The Cricklewood Greats (2012 TV Movie)
9/10
A wonderful and extremely well made mockumentary - highly recommended for film buffs!
25 August 2019
Warning: Spoilers
THE CRICKLEWOOD GREATS is a spoof documentary presented, written and directed by Peter Capaldi, dedicated to the fictitious Cricklewood Studios, from it's early days making silent comedies, it's WWII homefront morale boosters, onto it's Sixties heyday, when it was responsible for the THUMBS UP series of comedies (sample titles THUMBS UP MATRON, THUMBS UP MARIE ANTOINETTE, the sci-fi THUMBS UP URANUS and the prison-set THUMBS UP HER MAJESTY'S PLEASURE) and also became home to the horror production company Acton Films. Capaldi tells Cricklewood's story by focusing on the lives & careers of four key performers from the studio's various eras: the facility's founder, silent comedian Arthur Simm; music hall star and wartime nation's favourite Florrie Fontaine; classically-trained horror icon Lionel Crisp; and B movie starlet Jenny Driscoll.
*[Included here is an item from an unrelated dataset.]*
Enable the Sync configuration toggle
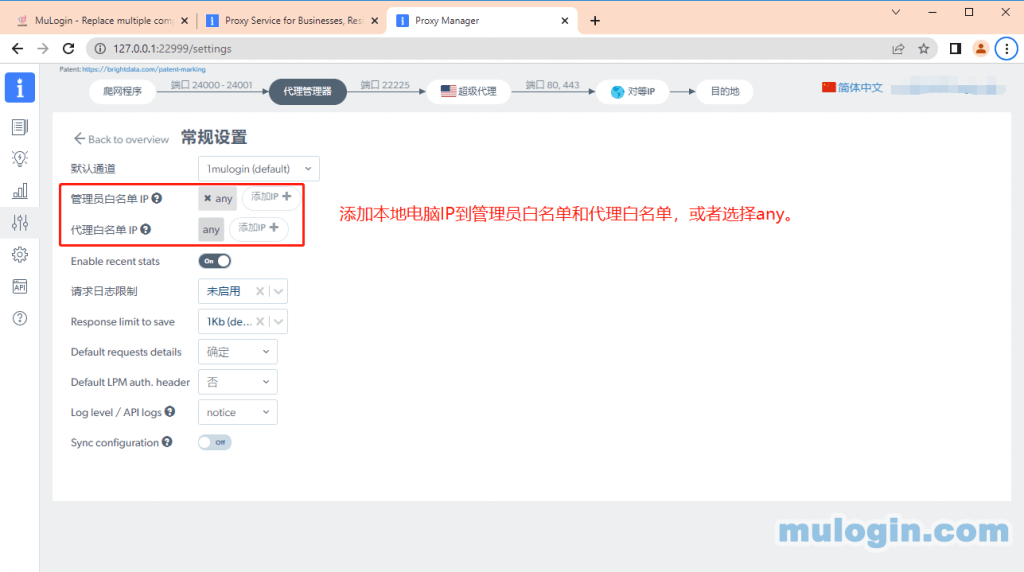(x=214, y=442)
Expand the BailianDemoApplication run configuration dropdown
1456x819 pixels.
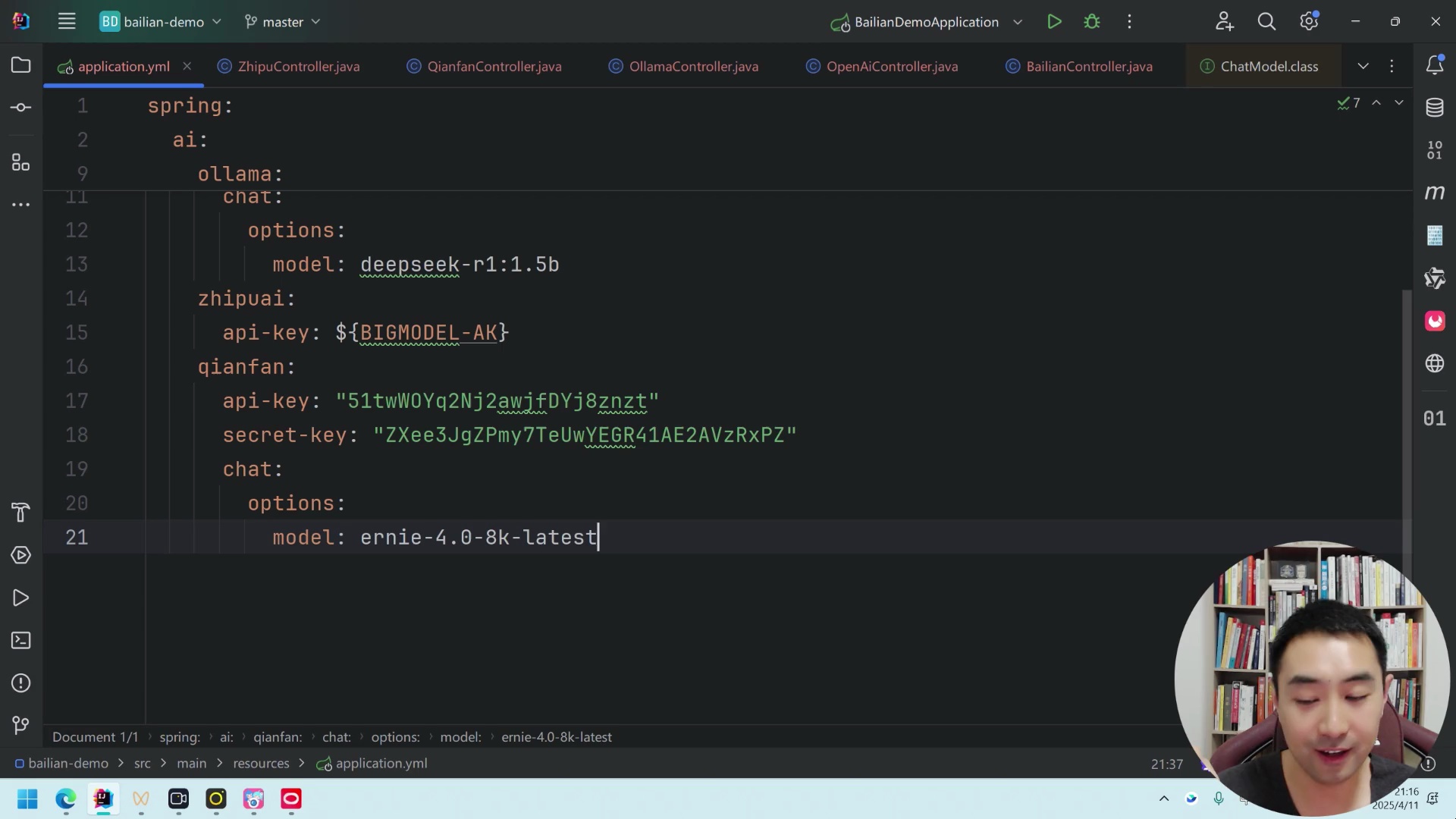[x=1018, y=22]
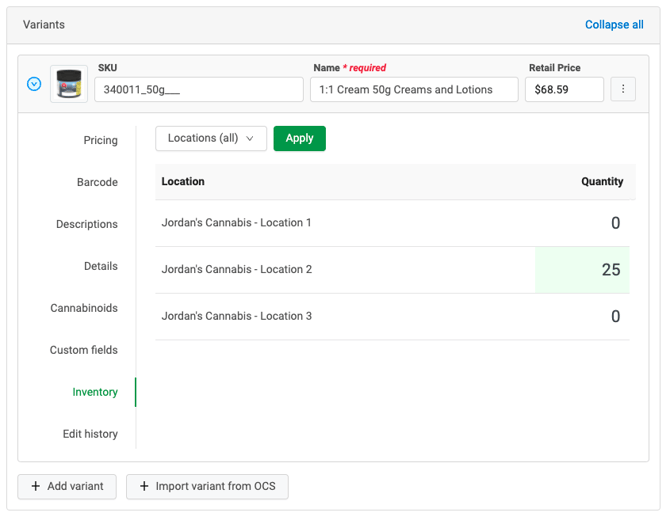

The re-creation of archive material (excerpts from Cricklewood films, newsreels, behind-the-scenes footage, the stars' home movies, paparazzi photos and publicity stills) is stunningly accurate and probably will be utterly convincing to anyone unaware that this is a mockumentary. Expensive too: Capaldi confessed in interviews that he ran out of money, didn't have an ending, and Terry Gilliam rode to his rescue, agreeing to appear in an inexpensive closing sequence in which Capaldi interviews him about how Cricklewood was forced into bankruptcy and closure in the mid-Eighties by the numerous delays & accidents that befell the production of his unfinished epic PROFESSOR HYPOCHONDRIA'S MAGICAL ODYSSEY, starring Marlon Brando. Gilliam sends himself up mercilessly, and is clearly enjoying every second.

THE CRICKLEWOOD GREATS is riddled with in-jokes for movie buffs, and Capaldi also pokes fun at the art documentary format itself, especially in a scene where he and the president of the Cricklewood Studios Appreciation Society visit the site of the facility, now a Wickes DIY superstore, and wander down aisles of kitchen tiles and bathroom fittings, speaking in hushed, respectful tones while bemused shop staff and customers walk around them.

Amongst the comedy, Capaldi also makes some serious observations about the fickle & fleeting nature of fame and the dark side of showbusiness: the story of Jenny Driscoll's descent into porn, obscurity and suicide is told almost entirely straight.